Il ressort toutefois des pièces du dossier, notamment des archives départementales de la Savoie en faisant état dans une instance introduite au Sénat de Chambéry en 1787 ainsi que des nombreuses attestations et photographies versées au débat qui couvrent une large période, que l’emplacement du village sur lequel cette statue a été édifiée comportait déjà, depuis au moins le 18ème siècle, une croix vers laquelle des processions cheminent à la Pentecôte depuis l’Eglise du village à travers un sentier dans les bois. Les requérants n’apportent aucun élément précis de nature à mettre en cause ces pièces qui permettent de tenir pour établis les caractères ancien et régulier de ces processions. Dès lors, cette partie de terrain aménagée, d’une superficie d’environ 400 m2, doit être regardée comme affectée à l’exercice public du culte et ainsi comme formant une dépendance de l’Eglise de la commune située environ à deux kilomètres à vol d’oiseau. Ce site est d’ailleurs exclu du bail conclu par la commune avec la société de chasse afin de préserver son affectation au culte. Il s’ensuit que l’érection de cette statue sur ce site déjà affecté au culte à la date de l’entrée en vigueur de la loi du 9 décembre 1905 ne méconnaît pas les dispositions précitées de l’article 28 de cette loi.

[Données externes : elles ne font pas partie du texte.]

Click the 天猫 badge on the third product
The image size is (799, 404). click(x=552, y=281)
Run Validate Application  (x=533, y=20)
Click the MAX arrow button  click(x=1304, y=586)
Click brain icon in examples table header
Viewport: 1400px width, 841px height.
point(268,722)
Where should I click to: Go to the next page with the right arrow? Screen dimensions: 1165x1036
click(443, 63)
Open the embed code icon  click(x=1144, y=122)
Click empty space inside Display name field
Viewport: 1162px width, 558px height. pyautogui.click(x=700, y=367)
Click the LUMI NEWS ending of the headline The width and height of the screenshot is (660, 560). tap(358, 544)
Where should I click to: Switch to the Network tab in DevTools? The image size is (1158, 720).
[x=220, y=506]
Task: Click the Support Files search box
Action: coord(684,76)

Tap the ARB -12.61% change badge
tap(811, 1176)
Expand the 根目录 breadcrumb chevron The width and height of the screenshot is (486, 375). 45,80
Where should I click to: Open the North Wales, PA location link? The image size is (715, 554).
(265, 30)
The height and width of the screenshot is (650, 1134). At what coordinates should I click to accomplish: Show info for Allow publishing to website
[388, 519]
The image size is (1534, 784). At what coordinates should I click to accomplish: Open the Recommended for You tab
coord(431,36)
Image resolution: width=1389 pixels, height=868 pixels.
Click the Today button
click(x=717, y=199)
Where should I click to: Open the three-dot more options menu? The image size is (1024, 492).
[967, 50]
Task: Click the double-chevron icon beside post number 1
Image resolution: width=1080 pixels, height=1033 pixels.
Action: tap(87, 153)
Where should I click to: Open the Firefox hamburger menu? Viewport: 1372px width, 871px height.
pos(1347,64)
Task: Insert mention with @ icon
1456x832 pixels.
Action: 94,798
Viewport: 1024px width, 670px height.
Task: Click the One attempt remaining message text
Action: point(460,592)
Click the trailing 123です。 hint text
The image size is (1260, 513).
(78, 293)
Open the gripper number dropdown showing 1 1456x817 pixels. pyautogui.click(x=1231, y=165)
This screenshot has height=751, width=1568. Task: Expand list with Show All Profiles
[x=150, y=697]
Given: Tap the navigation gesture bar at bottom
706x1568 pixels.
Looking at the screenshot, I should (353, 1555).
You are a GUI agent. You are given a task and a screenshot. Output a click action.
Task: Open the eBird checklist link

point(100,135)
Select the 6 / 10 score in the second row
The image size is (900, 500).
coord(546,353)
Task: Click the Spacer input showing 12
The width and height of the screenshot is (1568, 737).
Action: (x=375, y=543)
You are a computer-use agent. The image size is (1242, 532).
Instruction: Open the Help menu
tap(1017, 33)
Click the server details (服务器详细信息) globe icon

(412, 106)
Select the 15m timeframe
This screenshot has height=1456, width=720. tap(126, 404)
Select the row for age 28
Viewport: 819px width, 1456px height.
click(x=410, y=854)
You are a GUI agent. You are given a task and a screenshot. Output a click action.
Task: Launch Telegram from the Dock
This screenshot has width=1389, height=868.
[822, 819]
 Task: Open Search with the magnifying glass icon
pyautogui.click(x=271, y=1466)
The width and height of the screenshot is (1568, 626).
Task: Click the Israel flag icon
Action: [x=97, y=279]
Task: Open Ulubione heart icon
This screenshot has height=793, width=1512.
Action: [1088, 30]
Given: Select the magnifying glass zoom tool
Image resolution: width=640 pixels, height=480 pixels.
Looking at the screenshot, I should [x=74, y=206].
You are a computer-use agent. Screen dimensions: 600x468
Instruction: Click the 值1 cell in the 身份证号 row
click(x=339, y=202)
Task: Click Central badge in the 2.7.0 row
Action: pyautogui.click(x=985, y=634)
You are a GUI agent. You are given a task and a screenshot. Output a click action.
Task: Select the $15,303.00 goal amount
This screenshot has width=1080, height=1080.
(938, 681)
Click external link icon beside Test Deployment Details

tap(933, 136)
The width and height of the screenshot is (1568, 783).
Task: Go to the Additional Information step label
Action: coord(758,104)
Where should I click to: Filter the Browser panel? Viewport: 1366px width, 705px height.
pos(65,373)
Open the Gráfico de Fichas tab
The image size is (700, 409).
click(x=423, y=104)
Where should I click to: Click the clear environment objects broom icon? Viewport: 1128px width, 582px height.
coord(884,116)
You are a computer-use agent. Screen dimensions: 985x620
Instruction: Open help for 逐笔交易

Par ailleurs, l’affectataire de cet emplacement, qui est le prêtre desservant l’église, dispose de la libre disposition des biens nécessaires à l’exercice du culte et a accepté, à ce titre, l’implantation de cette statue financée par des personnes privées, notamment lors de réunions organisées par la commune préalablement à son installation. Elle se rattache nécessairement à l’exercice d’un culte. Par suite, les requérants ne sont pas fondés à soutenir, en tout état de cause, que l’Eglise n’aurait pas accepté cette donation qui serait étrangère à l’exercice du culte.